-- Set of tasks --
A) Reproduce the passage from the post on emergency funds that begins at the words "The first and" and stops after the words "house, etc., etc.".
B) Read the post on emergency funds and answer yes or no to whether each statement agrees with it, quoting the words that decide each one: (i) The writer's car is 13 years old. (ii) Most professionals suggest keeping 3-4 months of living expenses in the fund. (iii) The writer pays for car repairs out of the Emergency Fund.
C) Extend the post on emergency funds, starting after its last sentence.

== Extract ==

Consider this: You walk into work tomorrow and your boss calls you into the office. There has risen a need for layoffs in the organization and unfortunately you are one of them.
Been there before? Or heard of people who have?
It’d suck, wouldn’t it? Not being able to afford what you need…right NOW?
It doesn’t have to be this way!
As we work to build a solid financial life there are a few items that must come first. And they may seem obvious, but I have to admit I know more than a few people who don’t participate in these.
The first and most important of these is called saving. It’s basic. It’s simple. It’s easy. But it does take some conscientious effort.
And more important than saving for vacation or a new laptop or TV (of course we’ll discuss those later) is saving for emergencies.
This is where the Emergency Fund comes in. Haven’t heard the term before? Maybe you could check out Dave Ramsey or a number of other personal finance bloggers! The Emergency Fund is the first thing you need to build up! Haven’t started? Today’s the day!
Most people take this view of Emergency Funds….
It’s a savings account set aside for, well, emergencies. Such as immediate car repair needs, immediate medical attention, immediate repairs on the house, etc., etc.
I tend to take a different view on them…(sue me. 😉
It’s a savings account set aside for use if I lose my job or end up on extended leave-without-pay and can’t pay the bills and feed myself.
(Maybe my view is a little extreme, but I think emergencies like car repairs, etc. can actually be foreseen to a certain extent. My car is 13 years old now, and I KNOW my car is going to need something done to it. I have a different savings fund for these called my “cash savings.”)
So how much should be in the Emergency (AKA: I-Don’t-Have-A-Source-Of-Income-But-Am-Looking-For-One) Fund?
Most professionals suggest 6-8 months of living expenses.
Sounds like a lot, huh? It is. But it’s better than not having any and being put out on the streets or having to move back in with your parents. 😉 Plus, you’ll just start “feeling” wealthier with that sitting in an account somewhere (making dividends of course) with your name on it. Hopefully you’ll never have to use it!

===
== Recorded information ==

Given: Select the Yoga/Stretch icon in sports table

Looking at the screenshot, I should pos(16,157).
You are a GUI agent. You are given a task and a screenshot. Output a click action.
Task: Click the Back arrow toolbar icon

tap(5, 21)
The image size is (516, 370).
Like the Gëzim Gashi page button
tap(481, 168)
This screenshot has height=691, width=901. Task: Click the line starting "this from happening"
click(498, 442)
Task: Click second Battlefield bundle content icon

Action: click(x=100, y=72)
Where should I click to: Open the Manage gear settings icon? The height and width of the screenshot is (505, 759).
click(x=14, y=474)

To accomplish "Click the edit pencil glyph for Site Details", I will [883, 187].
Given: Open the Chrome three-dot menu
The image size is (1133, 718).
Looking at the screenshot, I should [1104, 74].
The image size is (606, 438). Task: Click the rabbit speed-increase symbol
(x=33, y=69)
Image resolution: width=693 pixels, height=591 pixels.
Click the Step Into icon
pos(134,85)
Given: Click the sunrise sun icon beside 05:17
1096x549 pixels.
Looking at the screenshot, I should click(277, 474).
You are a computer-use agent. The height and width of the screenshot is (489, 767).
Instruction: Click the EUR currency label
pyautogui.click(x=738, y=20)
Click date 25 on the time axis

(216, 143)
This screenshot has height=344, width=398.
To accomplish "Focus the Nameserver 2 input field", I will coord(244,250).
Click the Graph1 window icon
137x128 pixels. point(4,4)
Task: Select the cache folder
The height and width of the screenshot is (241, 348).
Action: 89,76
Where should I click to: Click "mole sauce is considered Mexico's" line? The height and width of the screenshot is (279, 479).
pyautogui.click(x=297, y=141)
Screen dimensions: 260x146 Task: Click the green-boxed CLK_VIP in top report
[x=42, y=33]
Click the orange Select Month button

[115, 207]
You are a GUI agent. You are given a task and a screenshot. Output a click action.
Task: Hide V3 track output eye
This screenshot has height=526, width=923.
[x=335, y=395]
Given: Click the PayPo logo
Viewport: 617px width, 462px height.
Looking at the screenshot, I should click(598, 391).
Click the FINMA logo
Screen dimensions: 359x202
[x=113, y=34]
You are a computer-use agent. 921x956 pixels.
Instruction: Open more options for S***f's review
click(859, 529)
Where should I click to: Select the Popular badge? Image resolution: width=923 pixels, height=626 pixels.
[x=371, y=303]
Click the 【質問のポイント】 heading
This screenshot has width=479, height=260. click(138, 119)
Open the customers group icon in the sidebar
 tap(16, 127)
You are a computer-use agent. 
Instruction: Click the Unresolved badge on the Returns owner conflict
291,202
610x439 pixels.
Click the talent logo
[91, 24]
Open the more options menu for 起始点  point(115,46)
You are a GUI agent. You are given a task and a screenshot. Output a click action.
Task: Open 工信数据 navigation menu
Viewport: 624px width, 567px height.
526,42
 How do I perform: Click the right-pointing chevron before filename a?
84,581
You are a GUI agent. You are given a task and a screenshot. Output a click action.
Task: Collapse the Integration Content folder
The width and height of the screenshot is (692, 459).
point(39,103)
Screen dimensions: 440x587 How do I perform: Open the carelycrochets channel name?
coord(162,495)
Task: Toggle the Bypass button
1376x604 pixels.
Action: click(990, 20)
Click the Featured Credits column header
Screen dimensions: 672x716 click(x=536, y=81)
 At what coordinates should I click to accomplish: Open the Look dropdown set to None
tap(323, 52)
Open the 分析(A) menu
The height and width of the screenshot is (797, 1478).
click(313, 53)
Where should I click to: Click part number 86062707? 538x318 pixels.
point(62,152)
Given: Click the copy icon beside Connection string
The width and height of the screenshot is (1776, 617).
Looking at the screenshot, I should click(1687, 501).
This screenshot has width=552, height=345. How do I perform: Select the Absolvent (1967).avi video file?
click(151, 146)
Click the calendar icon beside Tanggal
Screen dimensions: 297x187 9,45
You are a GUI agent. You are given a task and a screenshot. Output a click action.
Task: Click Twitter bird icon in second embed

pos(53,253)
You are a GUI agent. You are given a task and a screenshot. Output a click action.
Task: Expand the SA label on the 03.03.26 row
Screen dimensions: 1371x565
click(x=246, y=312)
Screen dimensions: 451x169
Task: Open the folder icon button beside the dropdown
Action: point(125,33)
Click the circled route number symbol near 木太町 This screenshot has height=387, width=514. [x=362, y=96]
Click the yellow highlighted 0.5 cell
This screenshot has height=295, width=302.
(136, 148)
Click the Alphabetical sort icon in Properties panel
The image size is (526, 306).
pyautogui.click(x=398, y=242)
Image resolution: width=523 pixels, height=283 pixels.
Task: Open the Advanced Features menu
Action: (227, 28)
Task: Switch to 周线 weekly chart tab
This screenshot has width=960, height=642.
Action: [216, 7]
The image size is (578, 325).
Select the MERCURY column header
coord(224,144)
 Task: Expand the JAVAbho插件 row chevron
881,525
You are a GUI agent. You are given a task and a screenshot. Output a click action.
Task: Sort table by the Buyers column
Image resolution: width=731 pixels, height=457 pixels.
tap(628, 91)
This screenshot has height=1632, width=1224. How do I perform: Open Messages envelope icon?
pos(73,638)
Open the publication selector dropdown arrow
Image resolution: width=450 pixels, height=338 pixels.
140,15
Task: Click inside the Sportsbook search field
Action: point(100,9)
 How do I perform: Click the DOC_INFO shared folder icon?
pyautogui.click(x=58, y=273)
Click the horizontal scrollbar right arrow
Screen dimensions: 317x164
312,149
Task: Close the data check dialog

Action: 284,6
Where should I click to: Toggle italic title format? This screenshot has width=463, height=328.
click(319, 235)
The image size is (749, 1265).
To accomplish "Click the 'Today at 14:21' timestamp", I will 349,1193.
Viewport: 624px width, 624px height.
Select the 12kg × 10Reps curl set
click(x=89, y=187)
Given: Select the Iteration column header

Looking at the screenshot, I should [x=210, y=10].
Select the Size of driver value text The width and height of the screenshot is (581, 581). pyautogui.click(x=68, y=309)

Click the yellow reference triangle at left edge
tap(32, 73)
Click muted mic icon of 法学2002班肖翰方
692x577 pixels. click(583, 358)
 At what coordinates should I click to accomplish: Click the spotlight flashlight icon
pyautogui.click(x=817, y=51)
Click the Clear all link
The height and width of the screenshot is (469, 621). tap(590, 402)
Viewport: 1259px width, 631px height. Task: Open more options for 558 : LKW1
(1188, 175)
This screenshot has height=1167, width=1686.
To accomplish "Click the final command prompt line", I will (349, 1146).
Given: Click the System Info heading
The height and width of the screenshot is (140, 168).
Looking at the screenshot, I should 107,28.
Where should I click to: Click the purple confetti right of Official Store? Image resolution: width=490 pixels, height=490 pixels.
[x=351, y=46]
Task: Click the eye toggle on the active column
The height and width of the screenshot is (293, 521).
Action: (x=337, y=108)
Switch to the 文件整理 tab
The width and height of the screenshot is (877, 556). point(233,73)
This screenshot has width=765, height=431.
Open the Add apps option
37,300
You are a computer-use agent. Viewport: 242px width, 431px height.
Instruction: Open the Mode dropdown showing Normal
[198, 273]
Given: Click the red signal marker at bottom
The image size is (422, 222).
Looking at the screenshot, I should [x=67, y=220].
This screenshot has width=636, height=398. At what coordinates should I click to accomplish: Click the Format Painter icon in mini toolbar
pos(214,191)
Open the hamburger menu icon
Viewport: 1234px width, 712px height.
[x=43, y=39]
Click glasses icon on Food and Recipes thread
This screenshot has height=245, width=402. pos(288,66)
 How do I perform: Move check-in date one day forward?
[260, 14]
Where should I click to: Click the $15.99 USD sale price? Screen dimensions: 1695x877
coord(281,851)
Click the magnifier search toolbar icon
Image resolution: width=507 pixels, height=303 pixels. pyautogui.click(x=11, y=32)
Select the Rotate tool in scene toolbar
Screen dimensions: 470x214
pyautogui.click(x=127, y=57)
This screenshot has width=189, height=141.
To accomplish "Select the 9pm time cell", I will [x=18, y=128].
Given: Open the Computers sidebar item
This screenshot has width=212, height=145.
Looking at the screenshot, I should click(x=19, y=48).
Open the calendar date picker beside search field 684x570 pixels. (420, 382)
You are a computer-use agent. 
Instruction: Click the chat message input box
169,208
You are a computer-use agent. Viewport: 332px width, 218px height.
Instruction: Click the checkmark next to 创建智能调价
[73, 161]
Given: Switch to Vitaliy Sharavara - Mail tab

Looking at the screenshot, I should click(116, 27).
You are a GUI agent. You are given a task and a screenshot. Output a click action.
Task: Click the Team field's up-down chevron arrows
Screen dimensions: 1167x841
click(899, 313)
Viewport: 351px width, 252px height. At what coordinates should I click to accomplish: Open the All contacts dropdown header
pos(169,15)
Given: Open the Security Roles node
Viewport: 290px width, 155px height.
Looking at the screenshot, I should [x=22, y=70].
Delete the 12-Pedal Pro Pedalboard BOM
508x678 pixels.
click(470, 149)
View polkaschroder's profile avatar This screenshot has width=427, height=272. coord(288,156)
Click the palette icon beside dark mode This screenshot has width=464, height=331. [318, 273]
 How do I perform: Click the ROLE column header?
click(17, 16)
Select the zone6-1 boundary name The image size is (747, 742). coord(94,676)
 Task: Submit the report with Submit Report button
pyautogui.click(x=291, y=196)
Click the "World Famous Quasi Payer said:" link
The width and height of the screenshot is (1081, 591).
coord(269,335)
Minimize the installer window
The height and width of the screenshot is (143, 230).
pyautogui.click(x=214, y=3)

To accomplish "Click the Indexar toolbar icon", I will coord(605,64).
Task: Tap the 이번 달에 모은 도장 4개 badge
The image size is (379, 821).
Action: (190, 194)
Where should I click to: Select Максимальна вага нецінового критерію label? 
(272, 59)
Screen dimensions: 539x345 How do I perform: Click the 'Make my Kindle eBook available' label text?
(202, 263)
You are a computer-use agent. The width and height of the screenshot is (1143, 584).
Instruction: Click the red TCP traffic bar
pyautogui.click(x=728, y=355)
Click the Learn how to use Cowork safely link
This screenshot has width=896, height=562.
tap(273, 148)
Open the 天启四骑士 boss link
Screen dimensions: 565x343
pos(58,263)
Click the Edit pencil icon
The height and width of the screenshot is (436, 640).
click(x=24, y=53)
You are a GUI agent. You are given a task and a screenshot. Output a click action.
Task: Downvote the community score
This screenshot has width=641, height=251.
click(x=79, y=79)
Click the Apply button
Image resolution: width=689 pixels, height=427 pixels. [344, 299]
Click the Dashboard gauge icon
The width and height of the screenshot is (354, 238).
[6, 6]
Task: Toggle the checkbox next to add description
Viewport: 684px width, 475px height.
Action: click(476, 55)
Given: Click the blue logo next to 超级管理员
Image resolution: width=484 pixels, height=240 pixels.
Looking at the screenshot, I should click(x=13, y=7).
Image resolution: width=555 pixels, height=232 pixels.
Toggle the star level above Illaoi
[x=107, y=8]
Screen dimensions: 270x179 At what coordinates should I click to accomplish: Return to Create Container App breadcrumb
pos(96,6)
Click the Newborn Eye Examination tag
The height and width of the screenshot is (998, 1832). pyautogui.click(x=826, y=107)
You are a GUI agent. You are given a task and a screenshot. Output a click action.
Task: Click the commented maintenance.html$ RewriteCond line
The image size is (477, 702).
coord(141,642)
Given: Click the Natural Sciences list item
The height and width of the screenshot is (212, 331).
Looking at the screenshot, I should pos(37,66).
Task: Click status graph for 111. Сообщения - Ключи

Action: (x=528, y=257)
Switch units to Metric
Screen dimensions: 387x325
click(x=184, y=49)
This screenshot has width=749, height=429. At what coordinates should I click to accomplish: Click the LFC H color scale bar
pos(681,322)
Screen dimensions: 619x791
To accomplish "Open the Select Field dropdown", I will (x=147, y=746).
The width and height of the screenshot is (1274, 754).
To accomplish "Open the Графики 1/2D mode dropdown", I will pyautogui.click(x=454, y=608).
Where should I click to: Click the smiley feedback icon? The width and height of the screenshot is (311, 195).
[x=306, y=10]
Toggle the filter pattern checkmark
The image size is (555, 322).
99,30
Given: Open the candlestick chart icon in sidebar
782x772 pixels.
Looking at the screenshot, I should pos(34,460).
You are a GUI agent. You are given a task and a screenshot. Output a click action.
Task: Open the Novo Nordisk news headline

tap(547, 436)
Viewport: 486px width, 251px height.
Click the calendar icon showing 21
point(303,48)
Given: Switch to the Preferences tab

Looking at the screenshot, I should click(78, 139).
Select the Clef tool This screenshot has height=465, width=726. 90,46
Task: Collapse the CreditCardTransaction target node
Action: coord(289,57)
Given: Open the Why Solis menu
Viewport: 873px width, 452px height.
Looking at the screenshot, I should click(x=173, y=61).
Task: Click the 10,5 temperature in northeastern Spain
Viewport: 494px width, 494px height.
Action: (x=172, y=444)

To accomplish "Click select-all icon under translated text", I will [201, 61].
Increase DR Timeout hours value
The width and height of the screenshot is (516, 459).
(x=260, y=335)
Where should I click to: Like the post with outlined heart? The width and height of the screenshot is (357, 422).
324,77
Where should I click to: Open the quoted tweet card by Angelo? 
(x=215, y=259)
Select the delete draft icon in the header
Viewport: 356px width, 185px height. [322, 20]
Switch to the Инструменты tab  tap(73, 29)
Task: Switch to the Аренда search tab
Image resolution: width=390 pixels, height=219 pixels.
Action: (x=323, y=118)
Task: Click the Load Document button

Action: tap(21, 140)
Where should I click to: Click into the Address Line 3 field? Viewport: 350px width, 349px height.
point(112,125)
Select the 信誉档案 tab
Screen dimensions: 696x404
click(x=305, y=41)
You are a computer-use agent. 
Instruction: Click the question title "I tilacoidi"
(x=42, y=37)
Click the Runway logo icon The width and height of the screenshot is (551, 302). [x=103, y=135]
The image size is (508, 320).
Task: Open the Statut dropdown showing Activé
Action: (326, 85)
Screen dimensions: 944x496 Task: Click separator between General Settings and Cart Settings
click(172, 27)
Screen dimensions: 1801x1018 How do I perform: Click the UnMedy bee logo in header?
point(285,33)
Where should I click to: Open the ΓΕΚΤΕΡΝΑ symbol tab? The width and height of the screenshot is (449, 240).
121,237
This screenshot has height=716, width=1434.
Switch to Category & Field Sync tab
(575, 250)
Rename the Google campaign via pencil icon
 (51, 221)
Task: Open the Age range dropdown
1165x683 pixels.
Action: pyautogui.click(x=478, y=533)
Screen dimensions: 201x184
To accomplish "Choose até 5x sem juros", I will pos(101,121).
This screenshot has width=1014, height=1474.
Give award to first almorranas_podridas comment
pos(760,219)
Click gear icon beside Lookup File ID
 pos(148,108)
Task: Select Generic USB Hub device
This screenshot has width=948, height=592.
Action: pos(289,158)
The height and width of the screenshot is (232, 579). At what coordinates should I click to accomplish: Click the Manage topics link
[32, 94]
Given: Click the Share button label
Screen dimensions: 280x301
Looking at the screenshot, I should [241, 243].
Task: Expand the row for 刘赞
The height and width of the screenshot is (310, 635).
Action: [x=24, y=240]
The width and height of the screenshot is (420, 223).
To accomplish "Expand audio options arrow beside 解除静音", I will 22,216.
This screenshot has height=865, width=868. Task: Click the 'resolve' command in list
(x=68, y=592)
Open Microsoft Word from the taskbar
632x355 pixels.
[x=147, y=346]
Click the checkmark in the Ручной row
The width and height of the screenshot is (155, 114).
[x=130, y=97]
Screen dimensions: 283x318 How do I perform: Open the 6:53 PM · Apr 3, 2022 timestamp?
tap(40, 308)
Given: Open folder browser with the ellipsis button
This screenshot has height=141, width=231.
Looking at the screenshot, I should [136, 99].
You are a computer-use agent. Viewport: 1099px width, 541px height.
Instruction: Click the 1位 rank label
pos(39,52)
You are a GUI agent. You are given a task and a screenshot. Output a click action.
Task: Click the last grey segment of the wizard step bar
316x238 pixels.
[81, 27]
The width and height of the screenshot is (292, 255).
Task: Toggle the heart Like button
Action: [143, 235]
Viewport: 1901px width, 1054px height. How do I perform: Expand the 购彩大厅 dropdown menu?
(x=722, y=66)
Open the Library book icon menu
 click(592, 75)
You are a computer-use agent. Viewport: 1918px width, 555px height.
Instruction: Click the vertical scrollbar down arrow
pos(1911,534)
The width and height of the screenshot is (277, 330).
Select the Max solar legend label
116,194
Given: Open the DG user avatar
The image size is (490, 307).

===

-- Exercise results --
A)
The first and most important of these is called saving. It’s basic. It’s simple. It’s easy. But it does take some conscientious effort.
And more important than saving for vacation or a new laptop or TV (of course we’ll discuss those later) is saving for emergencies.
This is where the Emergency Fund comes in. Haven’t heard the term before? Maybe you could check out Dave Ramsey or a number of other personal finance bloggers! The Emergency Fund is the first thing you need to build up! Haven’t started? Today’s the day!
Most people take this view of Emergency Funds….
It’s a savings account set aside for, well, emergencies. Such as immediate car repair needs, immediate medical attention, immediate repairs on the house, etc., etc.

B)
(i) Yes: "My car is 13 years old now"
(ii) No: "Most professionals suggest 6-8 months of living expenses."
(iii) No: "I have a different savings fund for these called my “cash savings.”"

C)
Right now, I am definitely still working towards this. In the meantime it also serves as my “cash savings” (for repairs and other emergencies that don‘t include me losing my job =) but once I get it built up to 6-8 months living expenses I will start another fund that would cover any minor emergencies.
So how do we even start building up an emergency fund?
I suggest “paying yourself” first (this takes a budget.) When you get your paycheck or see the direct deposit in your account, the day you receive it, put a certain amount (or percentage) into your Emergency Fund. How much is up to you. Maybe it’s 10% (shoot at a minimum for this) or 25% or maybe you can put even more back if your bills will allow. But put SOMETHING back.
I have been putting back around 20% of my paychecks into my emergency fund, and it’s refreshing to know I have something to fall back on if something were to happen.
Of course there will be other things we want to save up for before we hit the 6-8 month living expense mark in our E-Fund, so I think it’s safe to say once you have $1,000 in your E-Fund you can start to split up your savings to other things as well. Just don’t forget about your little E-Fund. He wants to grow and the long-term goal is to get it up to that point it will cover 8 months of your living expenses if needed. =)
What do you guys think? Agree or disagree? Do you have an emergency fund or are you building one? What keeps you motivated and do you have any cool tools you use to save?